Input records:
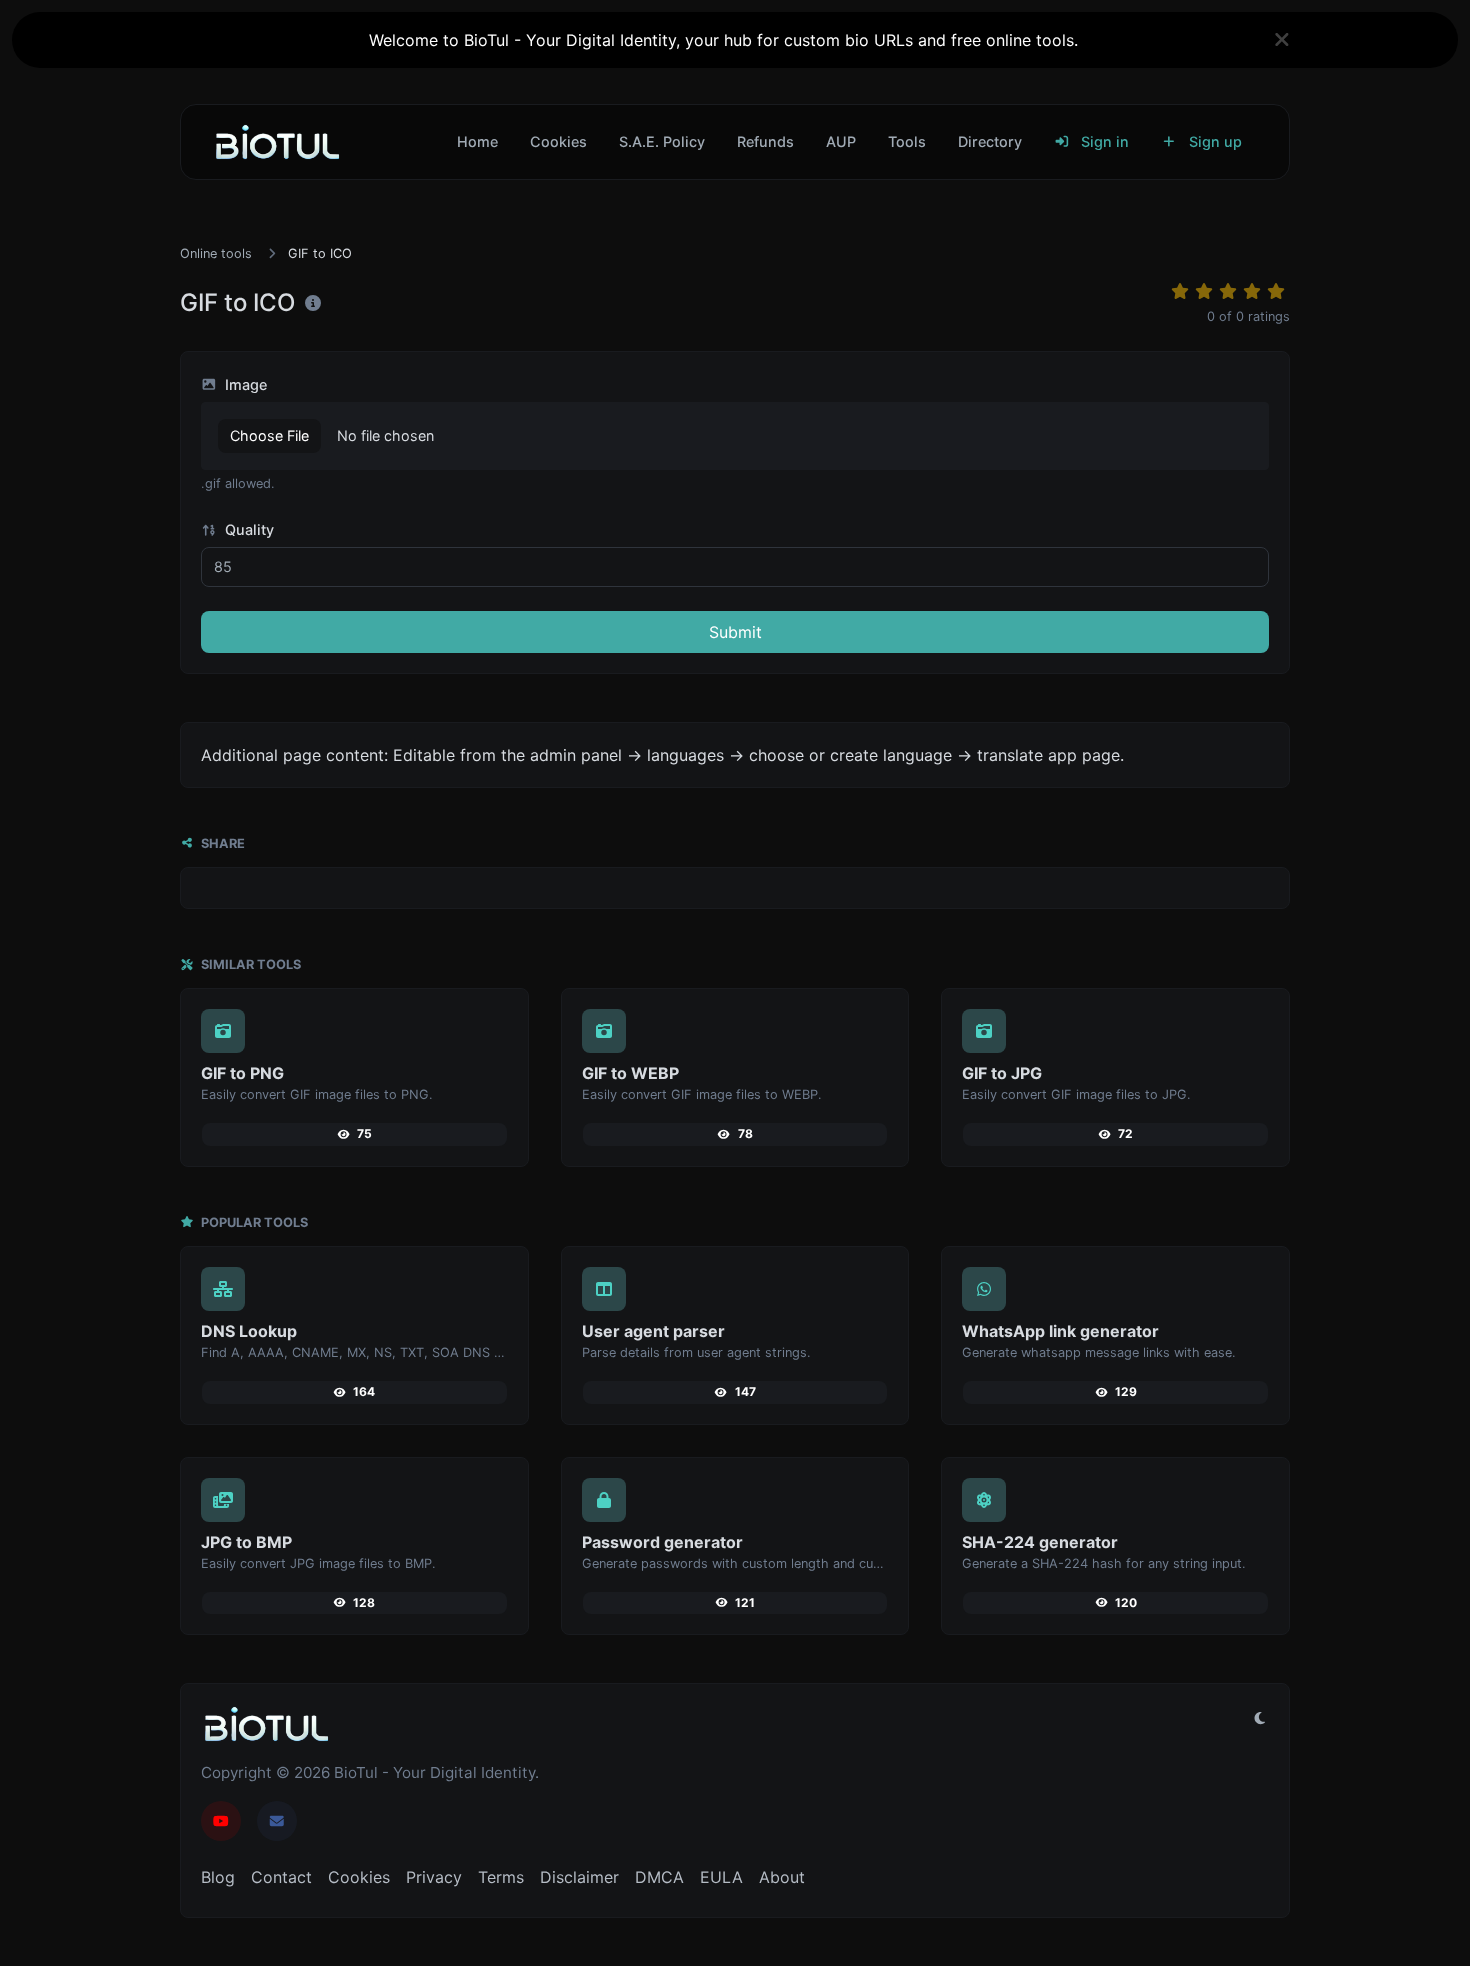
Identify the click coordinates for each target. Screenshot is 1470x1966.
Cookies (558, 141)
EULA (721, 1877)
* * *
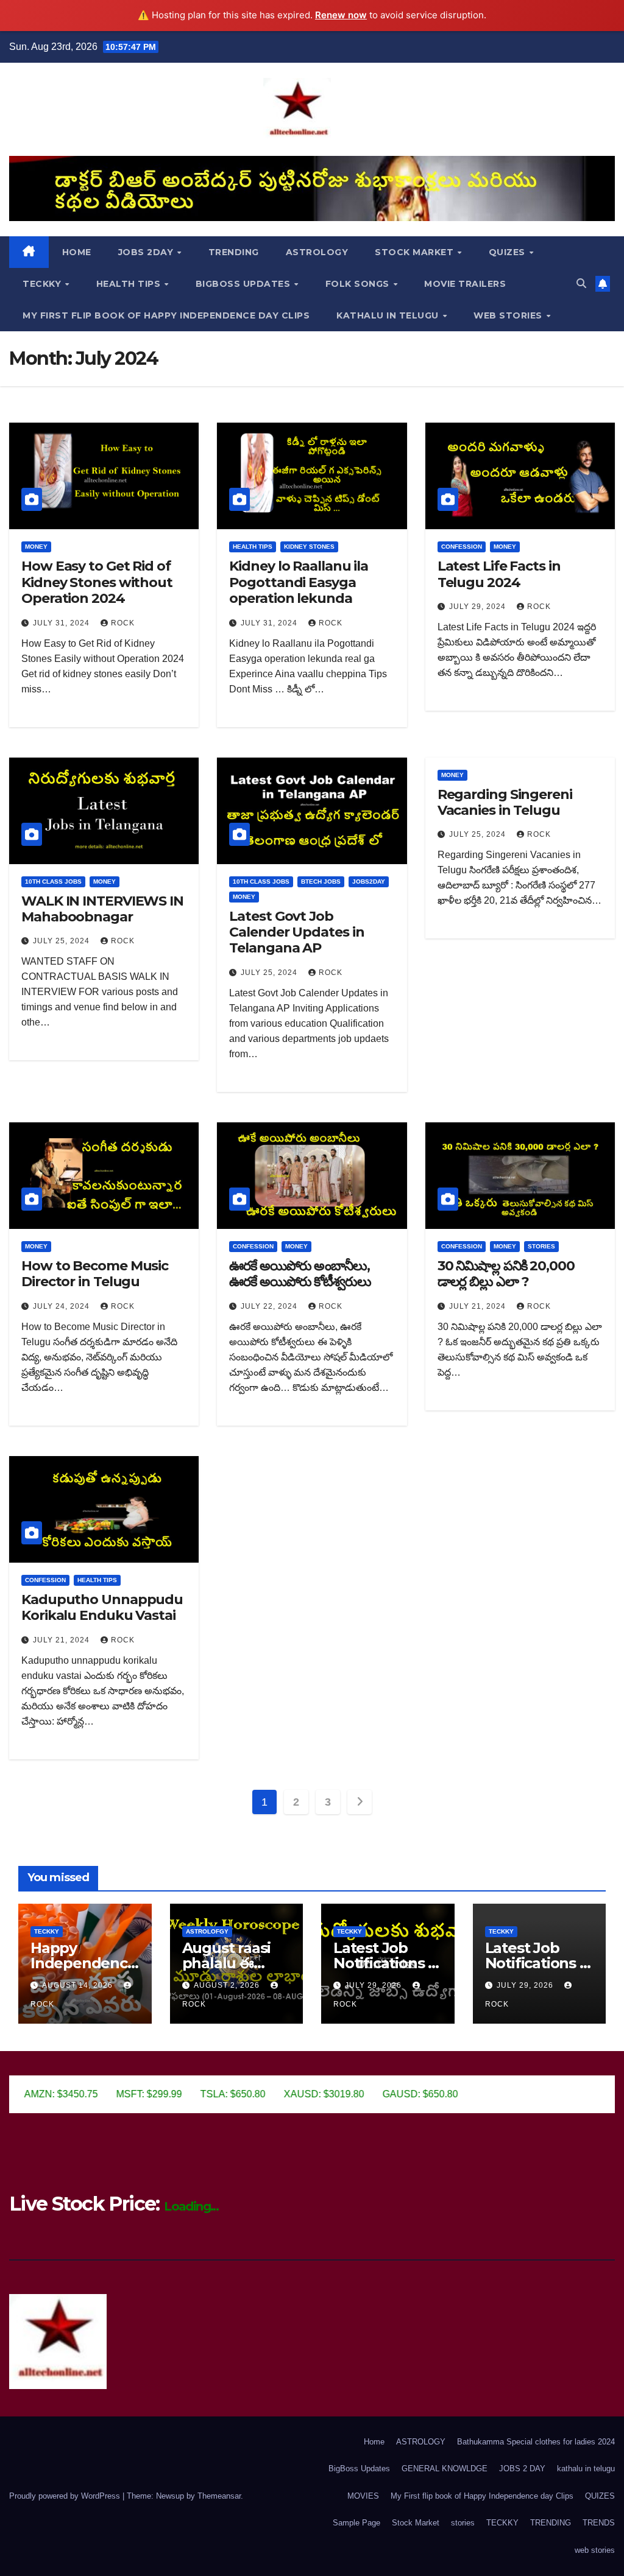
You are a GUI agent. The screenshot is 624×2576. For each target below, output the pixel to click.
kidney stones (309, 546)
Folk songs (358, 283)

Assignment: Within the listing above, how many lines contain "click"? Please respond with the number and nothing else.

Output for this exercise: 2